EXERCISE → The material below includes pictures; leave them out and return only the lines between the line containing "Image resolution: width=409" and the line containing "Instruction: Select the", inclusive, word for word.

DATA →
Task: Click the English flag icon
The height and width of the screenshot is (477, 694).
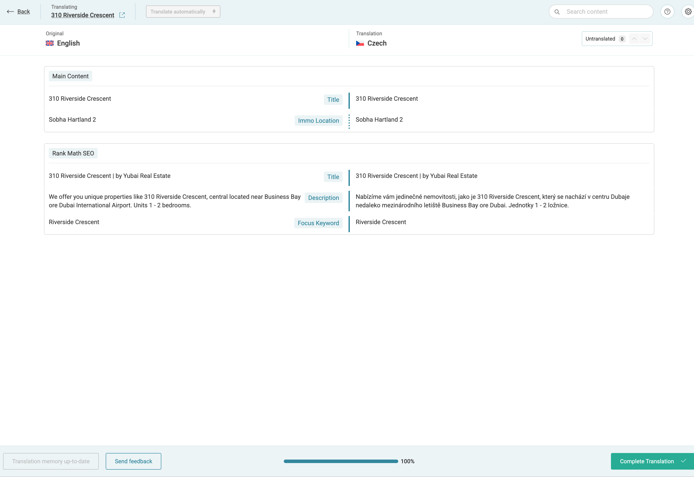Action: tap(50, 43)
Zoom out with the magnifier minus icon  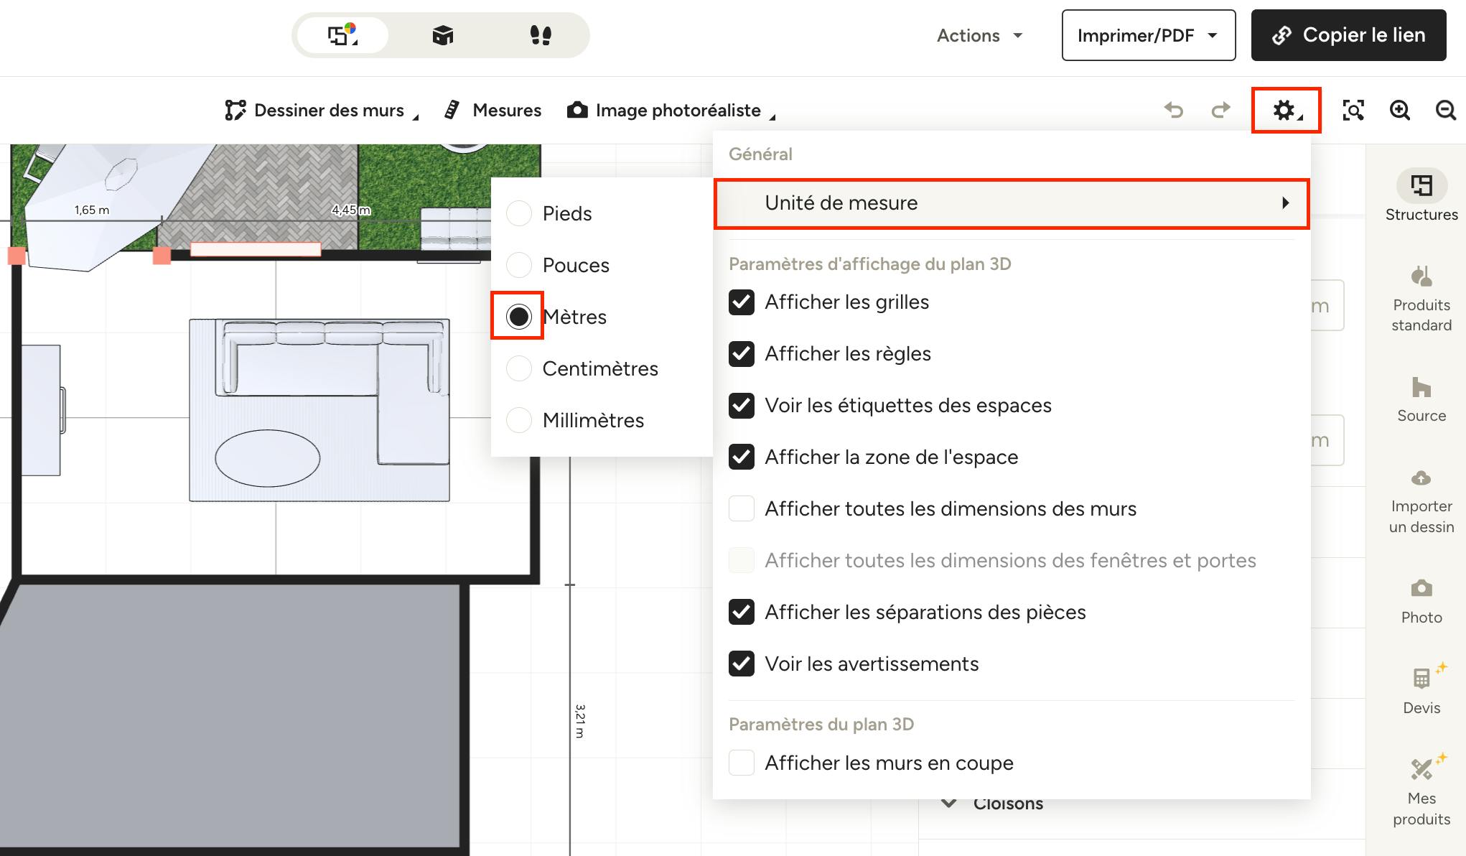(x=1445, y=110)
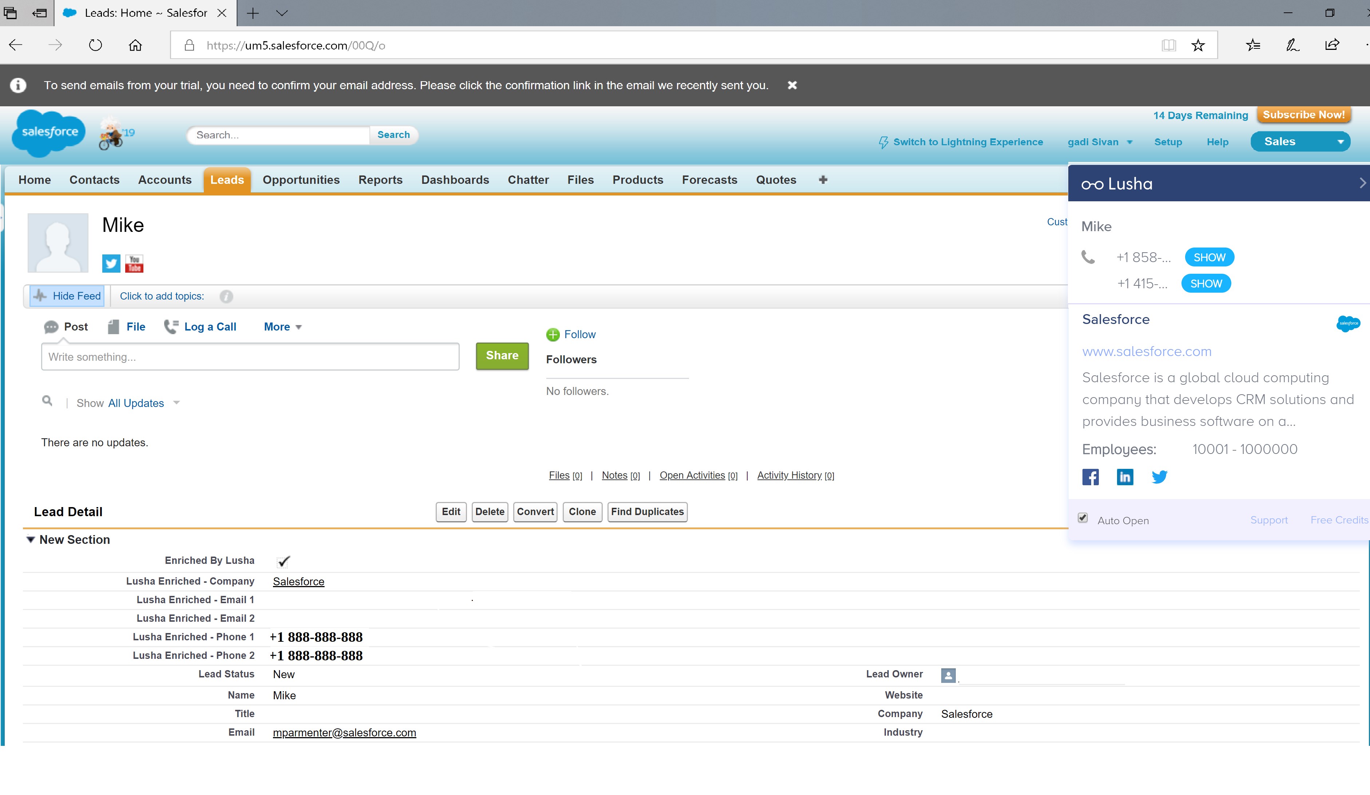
* * *
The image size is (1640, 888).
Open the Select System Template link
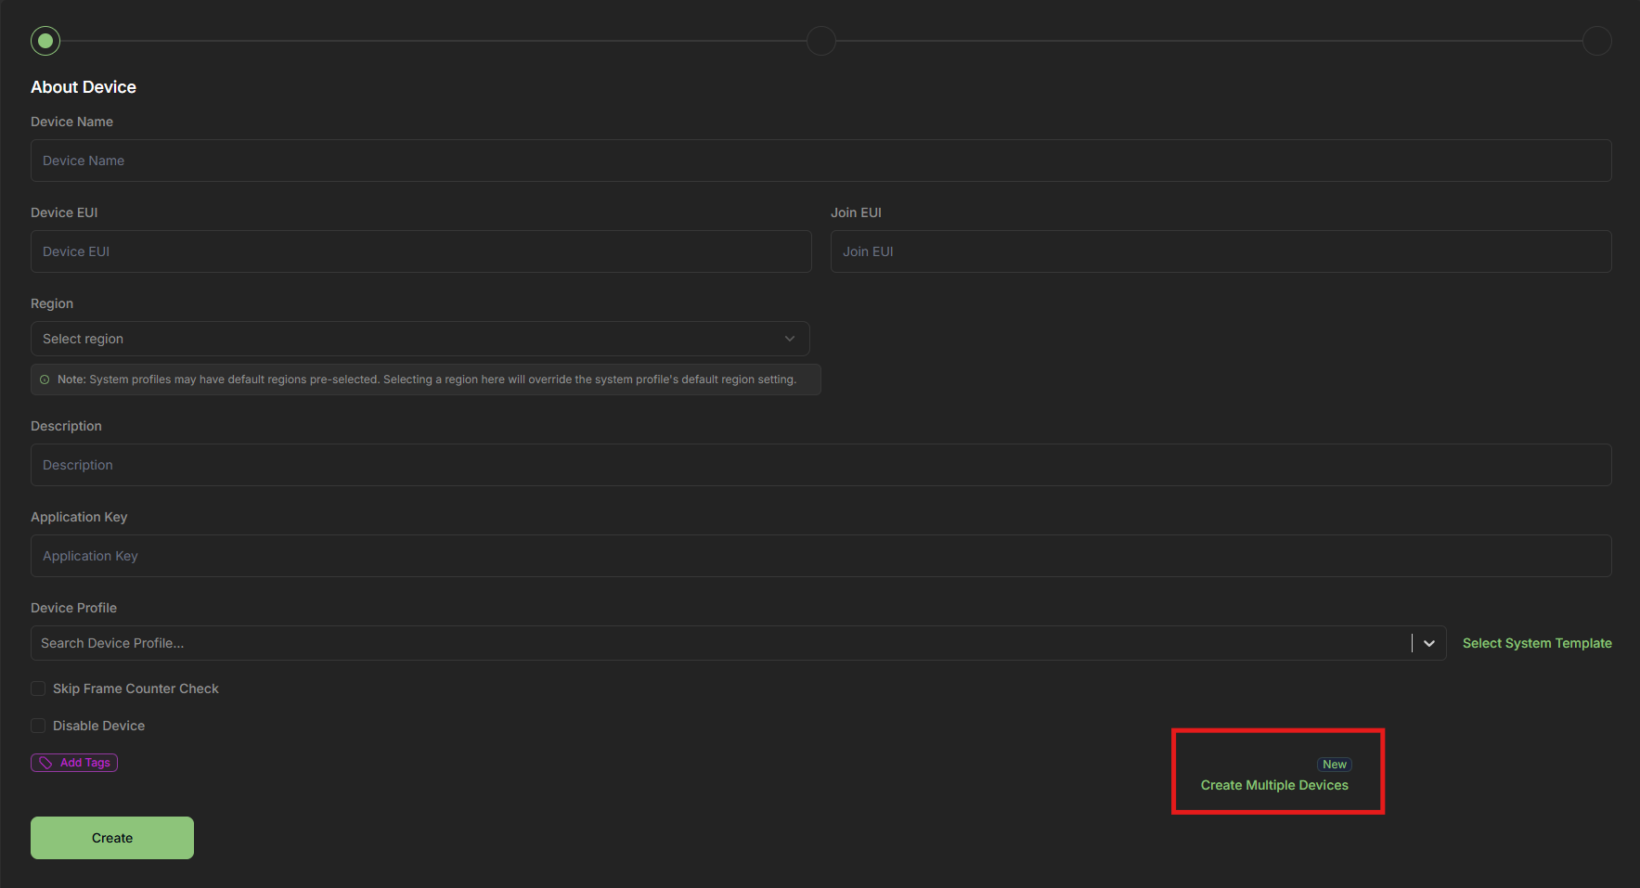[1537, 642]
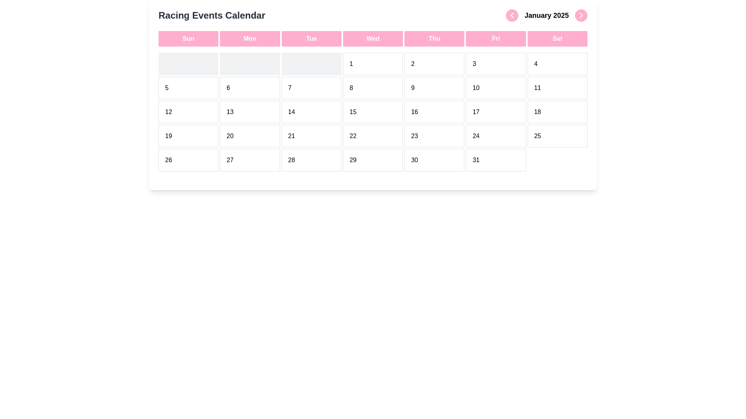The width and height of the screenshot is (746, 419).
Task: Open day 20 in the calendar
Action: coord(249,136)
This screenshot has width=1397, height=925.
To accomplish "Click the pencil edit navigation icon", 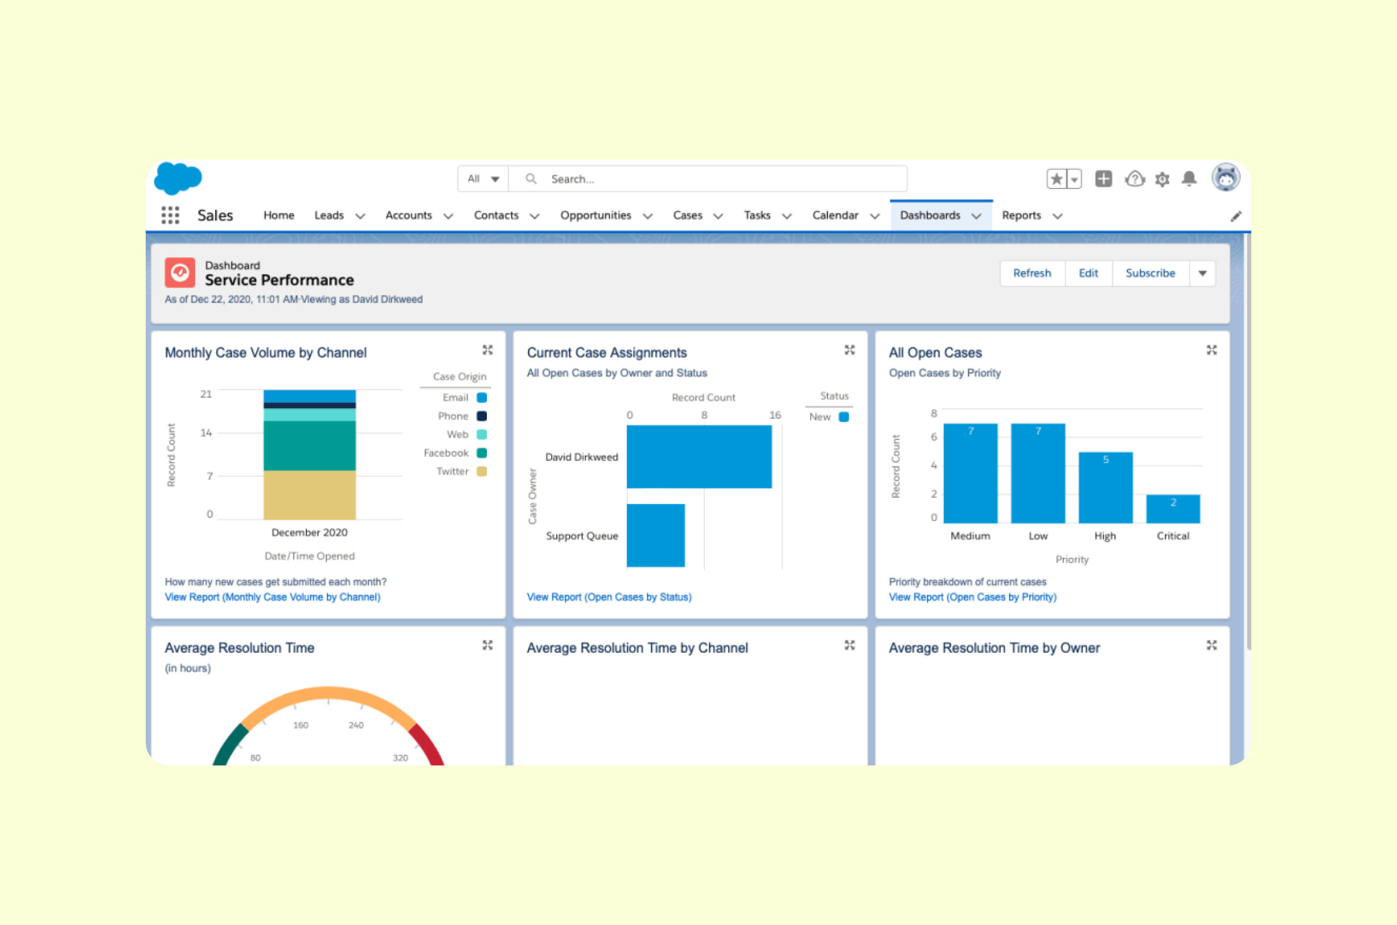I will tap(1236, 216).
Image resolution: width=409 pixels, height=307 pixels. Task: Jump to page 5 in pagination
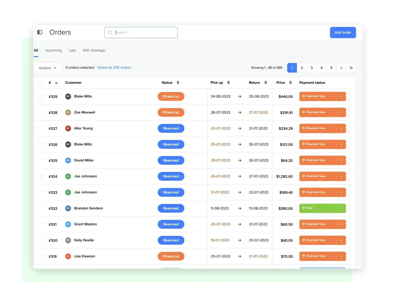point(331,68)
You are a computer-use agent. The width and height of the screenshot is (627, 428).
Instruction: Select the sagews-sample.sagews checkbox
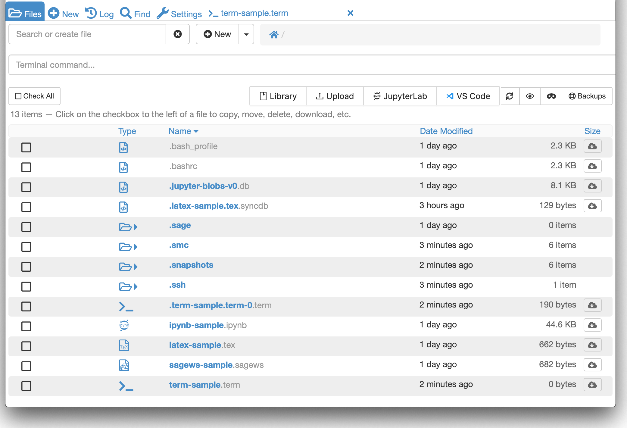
---
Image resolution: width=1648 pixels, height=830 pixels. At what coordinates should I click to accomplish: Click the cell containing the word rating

RESULT BELOW →
Image resolution: width=409 pixels, height=307 pixels. Task: Jump to page 5 in pagination
point(331,68)
You are a computer-use agent. The width and height of the screenshot is (627, 428).
Instruction: Select the sagews-sample.sagews checkbox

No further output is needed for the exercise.